● STATED GOAL
Swap every occurrence of "Privacy Policy" for "Privacy Notice" throughout the material below, and reproduce it with everything else unchanged.

>> start

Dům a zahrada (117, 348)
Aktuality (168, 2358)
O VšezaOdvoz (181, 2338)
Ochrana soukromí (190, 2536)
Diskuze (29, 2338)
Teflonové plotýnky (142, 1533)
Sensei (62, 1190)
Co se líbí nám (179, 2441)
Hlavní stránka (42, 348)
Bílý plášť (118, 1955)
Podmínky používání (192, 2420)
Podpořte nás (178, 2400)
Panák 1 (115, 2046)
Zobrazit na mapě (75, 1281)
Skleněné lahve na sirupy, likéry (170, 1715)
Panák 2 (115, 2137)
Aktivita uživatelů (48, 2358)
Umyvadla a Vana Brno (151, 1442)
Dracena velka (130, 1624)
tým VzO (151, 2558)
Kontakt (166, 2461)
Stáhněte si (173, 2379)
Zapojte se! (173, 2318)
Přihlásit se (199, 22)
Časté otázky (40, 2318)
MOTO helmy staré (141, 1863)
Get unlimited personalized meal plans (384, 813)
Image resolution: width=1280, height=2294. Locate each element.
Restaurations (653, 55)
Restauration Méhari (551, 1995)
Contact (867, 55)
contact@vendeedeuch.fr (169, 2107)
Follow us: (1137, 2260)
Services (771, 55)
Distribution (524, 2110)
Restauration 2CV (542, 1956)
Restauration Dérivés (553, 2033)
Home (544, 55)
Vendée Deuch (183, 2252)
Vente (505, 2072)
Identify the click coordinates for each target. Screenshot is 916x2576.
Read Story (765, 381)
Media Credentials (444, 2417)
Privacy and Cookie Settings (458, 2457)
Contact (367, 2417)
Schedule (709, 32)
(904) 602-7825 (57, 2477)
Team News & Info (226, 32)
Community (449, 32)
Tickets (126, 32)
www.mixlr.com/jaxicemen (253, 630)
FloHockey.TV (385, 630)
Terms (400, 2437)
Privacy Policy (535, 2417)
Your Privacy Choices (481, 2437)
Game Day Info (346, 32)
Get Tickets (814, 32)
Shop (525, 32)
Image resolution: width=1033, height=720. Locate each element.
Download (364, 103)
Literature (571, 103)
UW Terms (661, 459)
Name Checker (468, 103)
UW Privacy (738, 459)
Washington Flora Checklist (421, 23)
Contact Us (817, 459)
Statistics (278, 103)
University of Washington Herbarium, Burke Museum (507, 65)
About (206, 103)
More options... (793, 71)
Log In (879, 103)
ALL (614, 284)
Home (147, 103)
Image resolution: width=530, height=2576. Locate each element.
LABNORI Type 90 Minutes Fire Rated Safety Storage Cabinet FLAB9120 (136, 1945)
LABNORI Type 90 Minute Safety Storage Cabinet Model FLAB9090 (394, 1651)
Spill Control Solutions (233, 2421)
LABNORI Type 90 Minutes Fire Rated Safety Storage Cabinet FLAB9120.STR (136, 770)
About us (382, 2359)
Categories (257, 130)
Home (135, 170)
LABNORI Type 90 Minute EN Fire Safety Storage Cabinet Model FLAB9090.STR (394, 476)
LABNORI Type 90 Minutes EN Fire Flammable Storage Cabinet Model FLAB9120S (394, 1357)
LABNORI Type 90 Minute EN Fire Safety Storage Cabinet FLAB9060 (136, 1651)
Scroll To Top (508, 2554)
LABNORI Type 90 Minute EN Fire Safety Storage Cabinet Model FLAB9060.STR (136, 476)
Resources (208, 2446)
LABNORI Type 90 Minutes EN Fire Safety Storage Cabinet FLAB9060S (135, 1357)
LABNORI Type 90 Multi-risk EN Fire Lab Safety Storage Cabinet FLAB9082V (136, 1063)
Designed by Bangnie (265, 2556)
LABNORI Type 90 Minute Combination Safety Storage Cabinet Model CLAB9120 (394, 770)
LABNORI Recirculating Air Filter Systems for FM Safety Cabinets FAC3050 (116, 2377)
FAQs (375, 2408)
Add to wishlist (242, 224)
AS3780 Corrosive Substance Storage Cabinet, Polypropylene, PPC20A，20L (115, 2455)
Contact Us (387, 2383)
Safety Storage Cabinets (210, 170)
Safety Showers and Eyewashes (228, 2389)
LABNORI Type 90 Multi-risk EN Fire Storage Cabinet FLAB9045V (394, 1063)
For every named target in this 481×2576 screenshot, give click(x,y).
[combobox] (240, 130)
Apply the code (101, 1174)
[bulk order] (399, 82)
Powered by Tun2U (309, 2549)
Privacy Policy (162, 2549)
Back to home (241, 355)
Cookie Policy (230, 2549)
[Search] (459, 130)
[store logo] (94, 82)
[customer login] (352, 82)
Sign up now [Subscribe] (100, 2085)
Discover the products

>> end

● COMPLETE ANSWER
Dům a zahrada (117, 348)
Aktuality (168, 2358)
O VšezaOdvoz (181, 2338)
Ochrana soukromí (190, 2536)
Diskuze (29, 2338)
Teflonové plotýnky (142, 1533)
Sensei (62, 1190)
Co se líbí nám (179, 2441)
Hlavní stránka (42, 348)
Bílý plášť (118, 1955)
Podmínky používání (192, 2420)
Podpořte nás (178, 2400)
Panák 1 (115, 2046)
Zobrazit na mapě (75, 1281)
Skleněné lahve na sirupy, likéry (170, 1715)
Panák 2 (115, 2137)
Aktivita uživatelů (48, 2358)
Umyvadla a Vana Brno (151, 1442)
Dracena velka (130, 1624)
tým VzO (151, 2558)
Kontakt (166, 2461)
Stáhněte si (173, 2379)
Zapojte se! (173, 2318)
Přihlásit se (199, 22)
Časté otázky (40, 2318)
MOTO helmy staré (141, 1863)
Get unlimited personalized meal plans (384, 813)
Image resolution: width=1280, height=2294. Locate each element.
Restaurations (653, 55)
Restauration Méhari (551, 1995)
Contact (867, 55)
contact@vendeedeuch.fr (169, 2107)
Follow us: (1137, 2260)
Services (771, 55)
Distribution (524, 2110)
Restauration 2CV (542, 1956)
Restauration Dérivés (553, 2033)
Home (544, 55)
Vendée Deuch (183, 2252)
Vente (505, 2072)
Identify the click coordinates for each target. Screenshot is 916x2576.
Read Story (765, 381)
Media Credentials (444, 2417)
Privacy and Cookie Settings (458, 2457)
Contact (367, 2417)
Schedule (709, 32)
(904) 602-7825 (57, 2477)
Team News & Info (226, 32)
Community (449, 32)
Tickets (126, 32)
www.mixlr.com/jaxicemen (253, 630)
FloHockey.TV (385, 630)
Terms (400, 2437)
Privacy Notice (535, 2417)
Your Privacy Choices (481, 2437)
Game Day Info (346, 32)
Get Tickets (814, 32)
Shop (525, 32)
Image resolution: width=1033, height=720. Locate each element.
Download (364, 103)
Literature (571, 103)
UW Terms (661, 459)
Name Checker (468, 103)
UW Privacy (738, 459)
Washington Flora Checklist (421, 23)
Contact Us (817, 459)
Statistics (278, 103)
University of Washington Herbarium, Burke Museum (507, 65)
About (206, 103)
More options... (793, 71)
Log In (879, 103)
ALL (614, 284)
Home (147, 103)
Image resolution: width=530, height=2576. Locate each element.
LABNORI Type 90 Minutes Fire Rated Safety Storage Cabinet FLAB9120 (136, 1945)
LABNORI Type 90 Minute Safety Storage Cabinet Model FLAB9090 (394, 1651)
Spill Control Solutions (233, 2421)
LABNORI Type 90 Minutes Fire Rated Safety Storage Cabinet FLAB9120.STR (136, 770)
About us (382, 2359)
Categories (257, 130)
Home (135, 170)
LABNORI Type 90 Minute EN Fire Safety Storage Cabinet Model FLAB9090.STR (394, 476)
LABNORI Type 90 Minutes EN Fire Flammable Storage Cabinet Model FLAB9120S (394, 1357)
LABNORI Type 90 Minute EN Fire Safety Storage Cabinet FLAB9060 (136, 1651)
Scroll To Top (508, 2554)
LABNORI Type 90 Minute EN Fire Safety Storage Cabinet Model FLAB9060.STR (136, 476)
Resources (208, 2446)
LABNORI Type 90 Minutes EN Fire Safety Storage Cabinet FLAB9060S (135, 1357)
LABNORI Type 90 Multi-risk EN Fire Lab Safety Storage Cabinet FLAB9082V (136, 1063)
Designed by Bangnie (265, 2556)
LABNORI Type 90 Minute Combination Safety Storage Cabinet Model CLAB9120 (394, 770)
LABNORI Recirculating Air Filter Systems for FM Safety Cabinets FAC3050 (116, 2377)
FAQs (375, 2408)
Add to wishlist (242, 224)
AS3780 Corrosive Substance Storage Cabinet, Polypropylene, PPC20A，20L (115, 2455)
Contact Us (387, 2383)
Safety Storage Cabinets (210, 170)
Safety Showers and Eyewashes (228, 2389)
LABNORI Type 90 Multi-risk EN Fire Storage Cabinet FLAB9045V (394, 1063)
For every named target in this 481×2576 screenshot, give click(x,y).
[combobox] (240, 130)
Apply the code (101, 1174)
[bulk order] (399, 82)
Powered by Tun2U (309, 2549)
Privacy Notice (162, 2549)
Back to home (241, 355)
Cookie Policy (230, 2549)
[Search] (459, 130)
[store logo] (94, 82)
[customer login] (352, 82)
Sign up now [Subscribe] (100, 2085)
Discover the products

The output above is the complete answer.